Market Drivers Dec 2, 2015
UK Construction PMI misses
EZ Inflation cooler sending euro below 1.06
Nikkei -0.37% Eurostoxx 0.06%
Europe and Asia:
GBP PMI Construction 55.3 vs. 58.4
EUR CPI 0.9% vs. 1.1%
USD ADP 8:15
USD BOC Rate Statement 10:00
The euro crumbled in morning European trade today as EZ flash inflation data printed cooler than expected setting for further possible QE action from the ECB.
The EZ Flash CPI reading came in at 0.1% versus 0.2% on a month over month basis and slipped below 1% on yearly basis printing at 0.9% versus 1.1% forecast. The dip lower was driven by lower energy and food prices and confirmed Mr. Draghi’s comments from a few weeks ago that the core inflation in the EZ continues to weaken.
The CPI well below the ECB target of 2% and moving lower once again, the stage is set for further expansion of QE at the next monthly meeting tomorrow.

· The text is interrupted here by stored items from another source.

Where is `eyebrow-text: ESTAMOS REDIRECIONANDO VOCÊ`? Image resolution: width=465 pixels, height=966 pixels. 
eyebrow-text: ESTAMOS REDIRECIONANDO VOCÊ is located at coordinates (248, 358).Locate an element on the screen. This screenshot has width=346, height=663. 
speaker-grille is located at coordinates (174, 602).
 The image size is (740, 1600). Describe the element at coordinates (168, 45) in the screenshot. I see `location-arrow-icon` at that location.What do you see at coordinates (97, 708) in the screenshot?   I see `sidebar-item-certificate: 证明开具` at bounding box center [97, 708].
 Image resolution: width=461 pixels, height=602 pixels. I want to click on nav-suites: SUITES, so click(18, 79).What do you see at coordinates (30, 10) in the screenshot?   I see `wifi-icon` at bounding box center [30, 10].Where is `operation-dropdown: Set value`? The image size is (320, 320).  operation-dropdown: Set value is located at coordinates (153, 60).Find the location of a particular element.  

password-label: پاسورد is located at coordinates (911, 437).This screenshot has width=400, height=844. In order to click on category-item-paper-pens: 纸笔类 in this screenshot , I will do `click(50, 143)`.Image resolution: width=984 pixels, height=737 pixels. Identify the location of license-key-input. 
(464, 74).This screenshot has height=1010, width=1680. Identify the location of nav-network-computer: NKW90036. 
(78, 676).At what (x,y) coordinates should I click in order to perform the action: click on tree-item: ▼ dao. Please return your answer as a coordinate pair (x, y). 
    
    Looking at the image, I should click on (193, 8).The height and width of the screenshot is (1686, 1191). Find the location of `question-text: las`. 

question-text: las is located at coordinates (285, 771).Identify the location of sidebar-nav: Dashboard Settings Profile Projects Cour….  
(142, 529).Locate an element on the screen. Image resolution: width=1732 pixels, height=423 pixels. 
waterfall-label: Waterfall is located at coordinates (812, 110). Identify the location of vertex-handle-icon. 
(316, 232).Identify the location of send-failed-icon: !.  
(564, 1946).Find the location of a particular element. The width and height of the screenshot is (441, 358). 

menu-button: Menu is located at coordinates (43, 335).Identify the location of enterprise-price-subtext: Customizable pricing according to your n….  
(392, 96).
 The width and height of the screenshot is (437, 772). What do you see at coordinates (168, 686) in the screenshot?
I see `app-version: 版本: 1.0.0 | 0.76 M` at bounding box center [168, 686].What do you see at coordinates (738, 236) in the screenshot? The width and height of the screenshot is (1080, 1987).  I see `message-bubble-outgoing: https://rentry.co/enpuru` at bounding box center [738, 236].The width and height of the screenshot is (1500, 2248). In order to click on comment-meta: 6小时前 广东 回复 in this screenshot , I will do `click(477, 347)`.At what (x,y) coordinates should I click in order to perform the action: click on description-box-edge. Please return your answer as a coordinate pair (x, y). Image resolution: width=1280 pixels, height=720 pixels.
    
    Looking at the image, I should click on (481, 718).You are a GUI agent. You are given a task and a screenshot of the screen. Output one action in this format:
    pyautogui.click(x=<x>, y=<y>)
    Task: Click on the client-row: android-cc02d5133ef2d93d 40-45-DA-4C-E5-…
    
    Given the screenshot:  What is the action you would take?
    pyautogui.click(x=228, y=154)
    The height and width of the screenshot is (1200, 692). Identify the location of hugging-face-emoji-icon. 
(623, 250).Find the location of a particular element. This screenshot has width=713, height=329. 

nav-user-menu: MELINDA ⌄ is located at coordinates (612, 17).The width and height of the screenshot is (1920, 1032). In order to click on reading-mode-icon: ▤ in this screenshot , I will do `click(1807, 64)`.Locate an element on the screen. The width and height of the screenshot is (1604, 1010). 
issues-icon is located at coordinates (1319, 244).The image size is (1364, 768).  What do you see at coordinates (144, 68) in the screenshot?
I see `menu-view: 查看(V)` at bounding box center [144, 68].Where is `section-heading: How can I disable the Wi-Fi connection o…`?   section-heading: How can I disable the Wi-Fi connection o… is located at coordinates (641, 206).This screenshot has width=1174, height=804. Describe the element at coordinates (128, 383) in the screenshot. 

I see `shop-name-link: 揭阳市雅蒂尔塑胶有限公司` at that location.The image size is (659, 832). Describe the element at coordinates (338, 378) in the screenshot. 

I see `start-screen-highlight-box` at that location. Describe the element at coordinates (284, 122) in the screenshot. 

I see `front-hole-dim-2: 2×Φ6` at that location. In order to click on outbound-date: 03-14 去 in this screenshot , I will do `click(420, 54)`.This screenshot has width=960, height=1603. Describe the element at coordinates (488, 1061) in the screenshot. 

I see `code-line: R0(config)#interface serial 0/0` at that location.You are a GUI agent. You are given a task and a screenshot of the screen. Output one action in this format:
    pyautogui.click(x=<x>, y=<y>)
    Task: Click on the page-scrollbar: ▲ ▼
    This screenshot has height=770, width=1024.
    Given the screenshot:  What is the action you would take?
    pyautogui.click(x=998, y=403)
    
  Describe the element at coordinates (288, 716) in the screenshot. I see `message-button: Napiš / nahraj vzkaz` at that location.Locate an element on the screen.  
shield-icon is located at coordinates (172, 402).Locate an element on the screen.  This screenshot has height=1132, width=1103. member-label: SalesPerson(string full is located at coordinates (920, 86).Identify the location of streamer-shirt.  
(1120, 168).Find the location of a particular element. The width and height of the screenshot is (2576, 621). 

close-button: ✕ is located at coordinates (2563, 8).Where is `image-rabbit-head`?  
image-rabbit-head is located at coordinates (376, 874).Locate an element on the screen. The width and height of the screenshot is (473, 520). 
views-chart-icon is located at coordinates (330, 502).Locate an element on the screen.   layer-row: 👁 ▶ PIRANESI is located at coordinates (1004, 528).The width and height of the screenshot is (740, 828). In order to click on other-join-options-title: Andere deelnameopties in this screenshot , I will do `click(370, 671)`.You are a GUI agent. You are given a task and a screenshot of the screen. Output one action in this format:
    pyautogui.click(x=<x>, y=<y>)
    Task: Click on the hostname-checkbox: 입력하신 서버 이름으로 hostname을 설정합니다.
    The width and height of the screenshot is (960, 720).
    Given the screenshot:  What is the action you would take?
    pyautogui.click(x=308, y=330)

Although the market has already been prepared for an aggressive policy path from the ECB, tonight’s data may spur European monetary authorities to consider even more unconventional measures in order to fight the disinflationary forces in the region.
The euro slipped below the 1.0600 level in morning European dealing and could test the recent lows of 1.0555 as the day proceeds. The downward pressure on the unit could be exacerbated by several events on this side of the Atlantic. At 12:15 GMT the ADP employment report will be released with the market looking for a healthy read of 191K from 182K the month prior.
Although recent US economic data has been disappointing with the latest ISM Manufacturing report recording its weakest reading since 2009, the labor conditions in the economy continue to show strong demand. This was true even in yesterday’s woeful manufacturing numbers. The broad consensus in the market is that as long as employment data shows strong growth the Fed will look past the recent weak results on the economic front and will proceed with normalizing monetary policy in December.
Therefore today’s ADP data as well as the speeches by Ms, Yellen could be key in confirming that thesis. If the Fed Chairwoman sticks to the script and labor data confirms her hawkishness the disparity between US and EU monetary policies will only widen and EUR/USD could set fresh lows as the day proceeds.